A volleyball team VKP Bratislava (Volejbalový Klub Polície - Police Volleyball Club) plays in men's Extraliga. Slávia UK Bratislava is a sports club of Comenius University (UK - Univerzita Komenského - Comenius University). Its volleyball team plays in women's Extraliga and its water polo team competes in men's Extraliga.

Rugby union
Bratislava is the centre of rugby union in Slovakia. Rugby in Bratislava date back to at least as early as 1927, when it is recorded that ŠK Slávia Bratislava played a match.
Rugby Klub Bratislava has been established in 2005, and is currently playing with club based next to the borders, in Austria, Czech Republic, and Hungary.

Gaelic Football (GAA) 
The Slovak Shamrocks are the first and so far only Gaelic football team in Slovakia. An international club with members from over 16 countries.

The membership of the club consists of individuals from a wide variety of professional backgrounds. It provides an important network of support and is in a position to help its members arrange accommodation, gain employment and grow their social circle after relocating to Bratislava. In July 2011, an Irish Family Sports Day took place in the small town of Čunovo on the outskirts of Bratislava. This modest event saw the first appearance of the Slovak Shamrocks GAA. From these inauspicious beginnings, interest quickly grew in the club, which soon attracted a diverse range of members and followers from all walks of life in Slovakia's capital.
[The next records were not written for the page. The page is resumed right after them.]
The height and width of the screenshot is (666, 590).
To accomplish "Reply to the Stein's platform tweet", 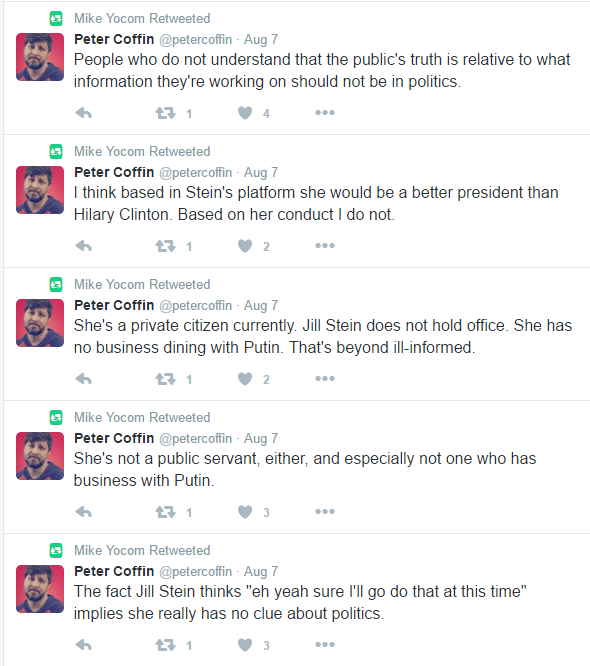I will click(x=84, y=246).
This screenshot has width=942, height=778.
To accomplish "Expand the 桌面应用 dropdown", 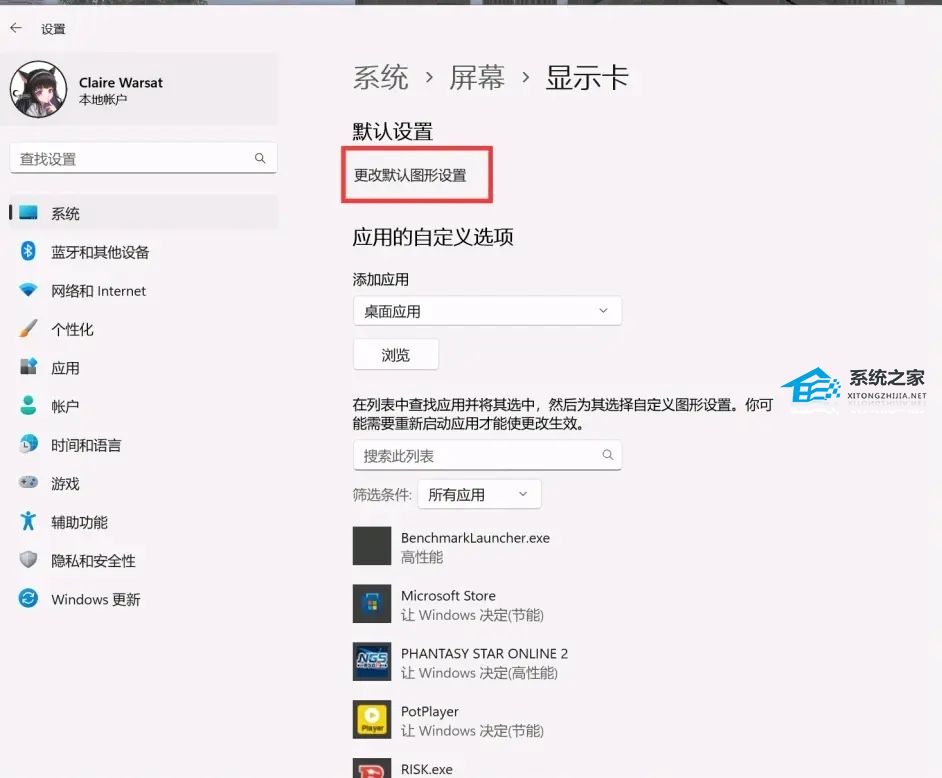I will pos(487,311).
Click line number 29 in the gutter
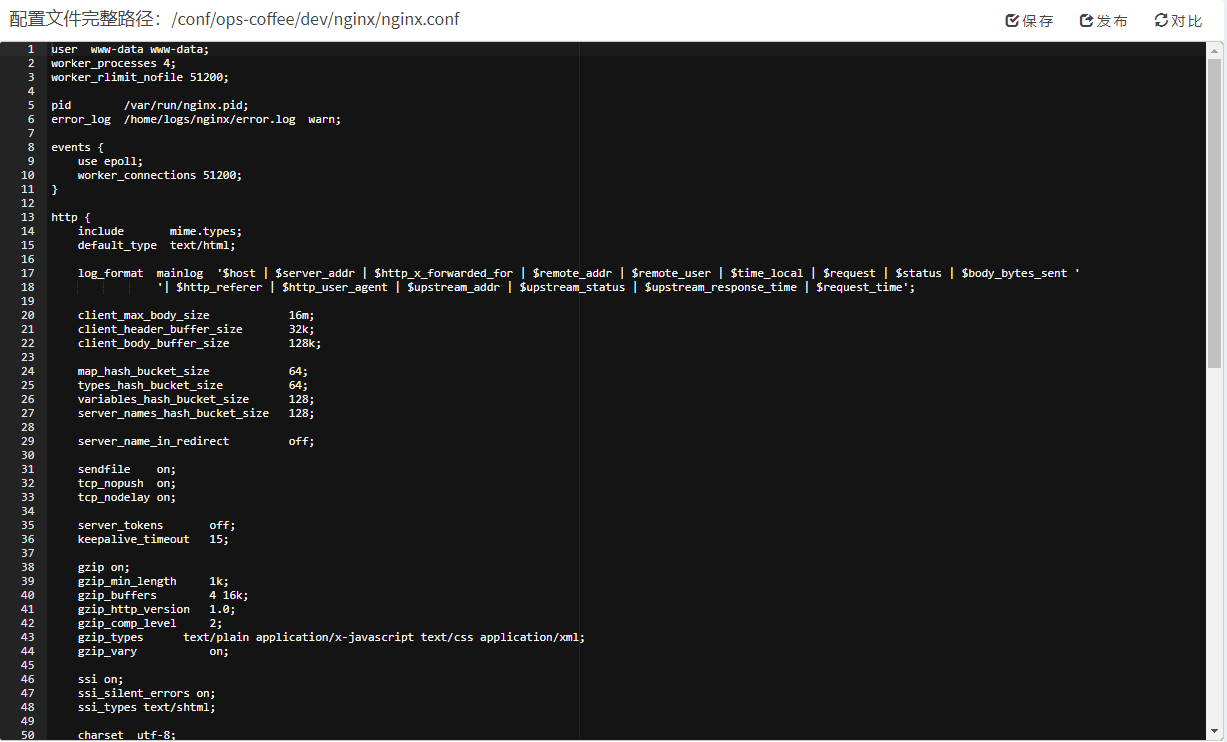Image resolution: width=1227 pixels, height=742 pixels. coord(27,441)
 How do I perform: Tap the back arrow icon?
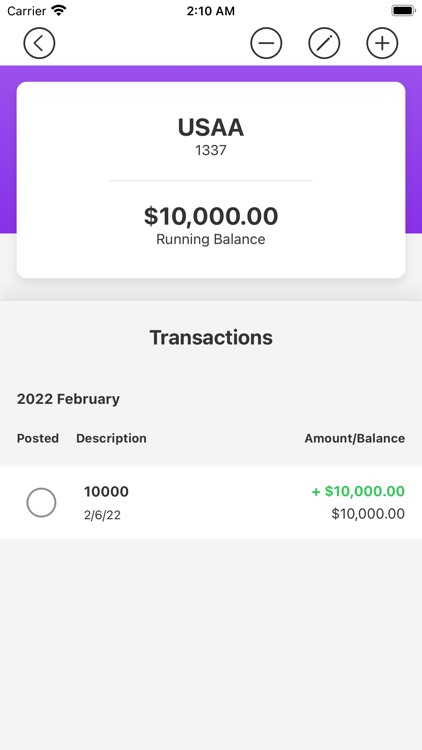[39, 43]
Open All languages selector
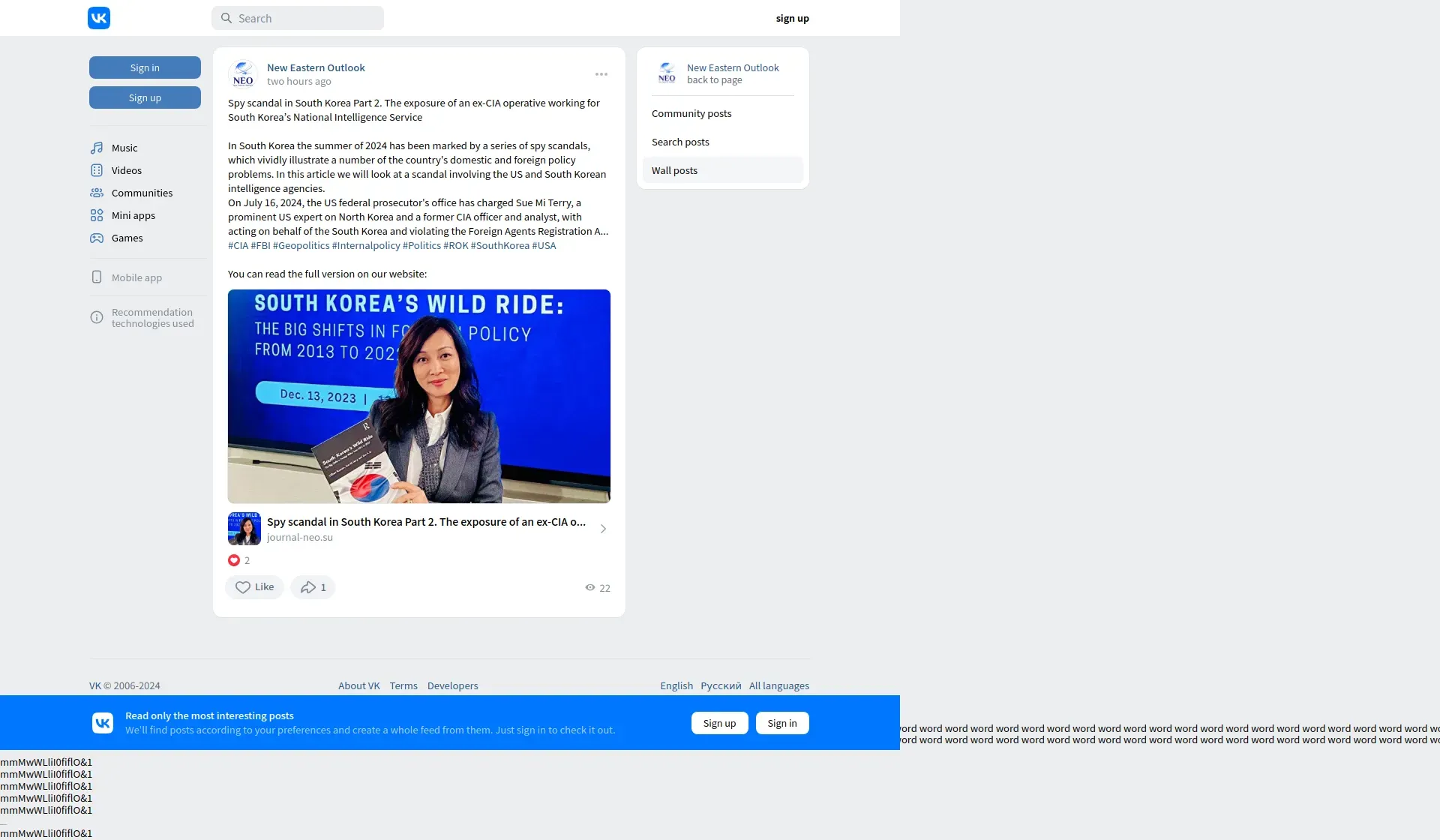The image size is (1440, 840). (x=778, y=686)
The club now plays in the GAA European Gaelic Football Championships.

Tennis 
National Tennis Centre, which includes Aegon Arena, hosts various cultural, sports and social events. Several Davis Cup matches were played there, including the 2005 Davis Cup final between Slovakia and Croatia. Tatra banka Open, an ATP Challenger Series tournament, is hosted annually in NTC. Slovak professional tennis players Dominik Hrbatý and Karol Kučera were born in Bratislava.

In 1966, Bratislava named its new multi-sports stadium after tennis player Ladislav Hecht.

Other 
Water Sports Centre Čunovo is a slalom and rafting area. The centre is open for public and professionals, including Slovak representatives. The Centre hosts several international and national canoe and kayak competitions annually. 
Devín - Bratislava National run (Národný beh Devín - Bratislava) is the oldest athletic event in Slovakia. The first race was organized in 1921 and the 60th race was celebrated in 2007. The international race is 11,625 metres long and attracts about 1,500 attendants annually. The Bratislava City Marathon is organized annually since 2006. It offers several races, including marathon, half-marathon and skating race.
A race track is located in Petržalka. Horse racing and dog racing events and dog shows are held there regularly.